In comedy, as in so much of the entertainment world, the emphasis is on seeking out the hottest new talent. So what of all the overlooked ranks of middle-aged men – and they are almost exclusively men – in their second or third decade on the circuit? Are they unsung, experienced stalwarts of their craft, or dead-behind-the-eyes husks who missed the express train to fame and now await the bus replacement service to obscurity?

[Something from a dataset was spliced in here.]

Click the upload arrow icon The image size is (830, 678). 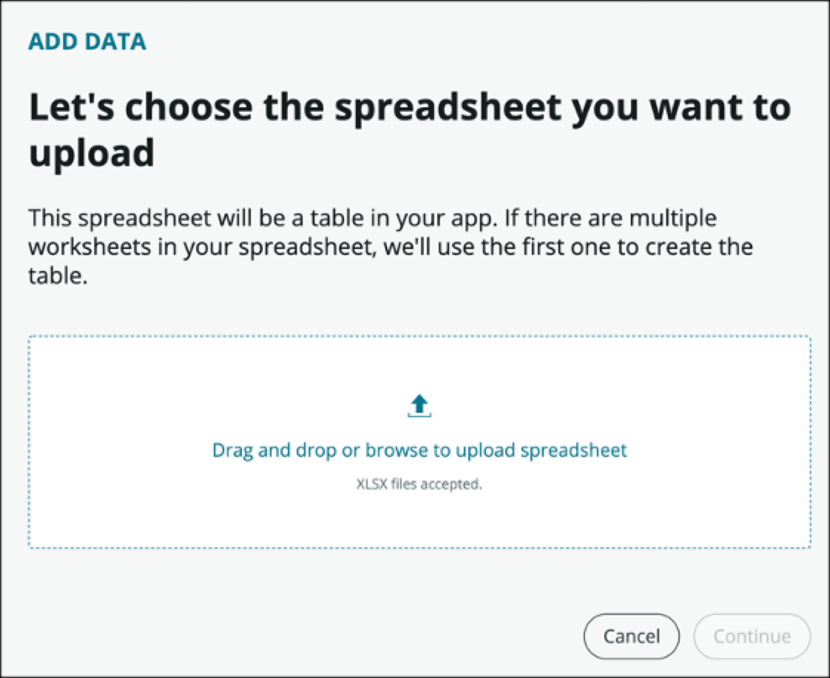419,406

Friday’s Big Night Out Leicester Square – based, like every comedy venue should be, in a dark basement – offered three such veterans of the scene, presented by compere and co-promoter Chris Gilbert. In sharp suit, silk tie and matching handkerchief protruding crisply from his breast pocket, he looked as if he should have been at Royal Ascot rather than fiddling with loose mic connections early doors at a West End ‘disco’.
His comedy wasn’t so elegant as his tailoring, however, and got rather bogged down in talking to everyone in the room who was out on a celebration, making sure all were included. However the stags, hens and birthday boy, all well-behaved, seemed ambivalent about engaging in conversation, and although Gilbert made some capital from the semi-coherent contributions of one group, he spent too long burrowing for comic truffles. It meant a lot of mere padding.
Although he went on for too long in this initial set, Gilbert had the authority to conduct the business of the night, leaving the impression he’s a functional journeyman of an MC rather than an inspired comic force.
At the end of his opening set, Rudi Lickwood issued a coda. ‘It’s all comedy, it doesn’t mean anything’ – which rather begs the question why say it? The statement was clearly designed to dilute some of the misogyny in his set, making jokes about how his wife has emasculated him, and how he hates her snoring and menstruating. Staying within the Lickwood house he pours scorn on his children’s terrible recorder-playing or equally terrible attempts at art.
But he doesn’t mean it, it’s only comedy – which is a rather old-fashioned way of doing things. Surely every Seventies comic’s mother-in-law wasn’t a vile harridan, but it shortcuts to a laugh, the same as Lickwood does by finding easy things to complain about. Never mind artistic ideals of speaking from the heart, this is give-‘em-what-they want entertainment.
And it works. He does what he does expertly well, and gets the crowd roaring, through his punchy delivery. Sometimes, too, he hits a line much stronger than the usual ‘life is shit’ snipes – although that only highlights how much he seems to sell himself short with the more generic grumps. He’s got such control of the audience he could take them to places more interesting than this.
Which is what Bob Mills does. He’s a much more droll, relaxed approach, which allows him to entrance crowds into sticking with sometimes quite long-winded set-ups. Where else would you get a potted background to the Battle Of Britain or thoughtful musings on the nature of social mobility – drawn from his own rise from East End squalor into swanky North London – just to set up a cheesy pun?
The laugh rate is a fraction of Lickwood’s, perhaps showing he’s just a bit too languid, but he holds the attention beautifully, making us genuinely interested in what he has to say. His set is, therefore, a more rewarding experience.
That said, isn’t above some pensionable-age gags about how fat he is (or short for his weight) you’re sure to have heard before.
He’s a master of irony, and wears his world-weariness well, teasing and wrong-footing the youngsters in the front row, and passing comment on the changing face of comedy, from someone who’s seen it all – including a brief flirtation with TV fame in the Nineties.
Celebrity has never come knocking on Otiz Cannelloni’s door, but his preposterous puns and ridiculous prop comedy – unfashionable as it is – proved the funniest set of the night. He positively revels in the cheesiness of his failed magic tricks and strained wordplay, like a less successful Tim Vine. And like Vine, a small but significant proportion of his gags are a lot more clever than anyone – Cannelloni included – would give credit for.
He’s not a man to turnover much material, but even if he has been peddling the same set since the dawn of alternative cabaret, still convinces us that’s it’s as fresh as the day he wrote it (March 14, 1989). And if it ain’t broke, don’t fix it.